▶ [TEXT SEGMENT]
--------------------

Coresight Research is a research partner of Shoptalk Spring 2026, taking place March 24–26 at the Mandalay Bay resort in Las Vegas, Nevada. In this report, we present highlights from Day 3, covering three themes.

  • Retail AI and the Omnichannel Experience—Macy’s executives described how the retailer is using AI to support colleagues and serve customers across channels, while making the case that the human dimension of retail is what sets it apart.
  • Premium Brand Building and Physical Retail—New Balance CEO Joe Preston outlined how the brand returned to growth by committing to premium pricing, scaling its physical store presence and manufacturing in the US.
  • The Creator Economy Reshapes Commerce—YouTube’s Travis Katz and Jessica Alba of The Honest Company argued that creators have become the most trusted filter in consumers’ buying decisions, with shopping content on YouTube now reaching 110 million hours of daily viewing.

--------------------

▶ [RECORDED INFORMATION]
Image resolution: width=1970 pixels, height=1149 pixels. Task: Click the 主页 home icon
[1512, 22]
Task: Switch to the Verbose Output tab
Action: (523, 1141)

--------------------

Reproduce the Shoptalk Spring 2026 Day 3 highlights above word for word, keeping every line and bullet point unchanged.

Coresight Research is a research partner of Shoptalk Spring 2026, taking place March 24–26 at the Mandalay Bay resort in Las Vegas, Nevada. In this report, we present highlights from Day 3, covering three themes.

  • Retail AI and the Omnichannel Experience—Macy’s executives described how the retailer is using AI to support colleagues and serve customers across channels, while making the case that the human dimension of retail is what sets it apart.
  • Premium Brand Building and Physical Retail—New Balance CEO Joe Preston outlined how the brand returned to growth by committing to premium pricing, scaling its physical store presence and manufacturing in the US.
  • The Creator Economy Reshapes Commerce—YouTube’s Travis Katz and Jessica Alba of The Honest Company argued that creators have become the most trusted filter in consumers’ buying decisions, with shopping content on YouTube now reaching 110 million hours of daily viewing.